KUALA LUMPUR: Malaysia’s economic outlook has improved. But the Socio-economic Research Centre (SERC) says it remains cautiously optimistic on the country’s growth prospects amid the current unpredictable global economic, financial and political landscape.

The independent research institution yesterday raised its 2017 gross domestic product (GDP) growth projection to 5% from the initial estimate of 4.6% on the back of higher-than-expected exports and economic growth in the first quarter of the year.

It said the faster pace of economic growth this year, compared with the 4.2% achieved in 2016, would be driven by sturdy domestic demand, especially in private consumption and investment, and strengthening exports.

SERC’s new forecast is more bullish than the official 2017 GDP growth forecast of 4.3%-4.8% by Bank Negara.

Even so, SERC executive director Lee Heng Guie said one should not be overly confident or complacent, as there were still risks to growth, stemming primarily from the global front in the form of rising protectionism, geopolitical developments and commodity price volatility as well as reignition of financial market volatility and rising debt levels in the global markets, among others.

§ **YOUR INSTRUCTIONS**
According to the passage on Malaysia's economic outlook, to what figure did SERC raise its 2017 GDP growth projection, and from what initial estimate?

§ **DATASET CONTENT**

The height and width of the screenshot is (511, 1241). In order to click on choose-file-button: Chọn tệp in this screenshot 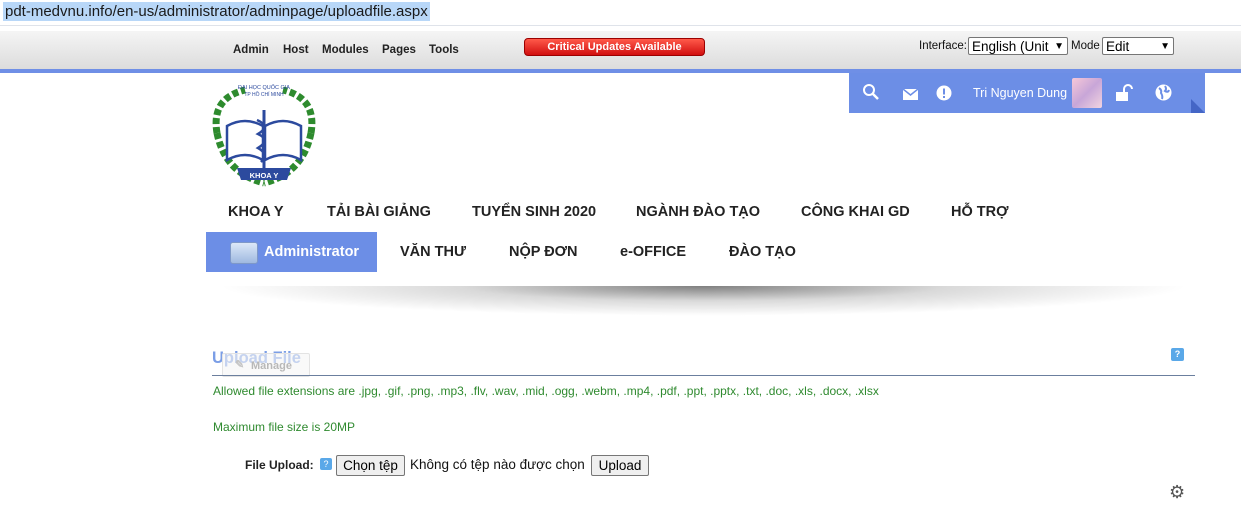, I will do `click(370, 466)`.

§ **REPLY TO THE TASK**
SERC raised it to 5% from an initial estimate of 4.6%.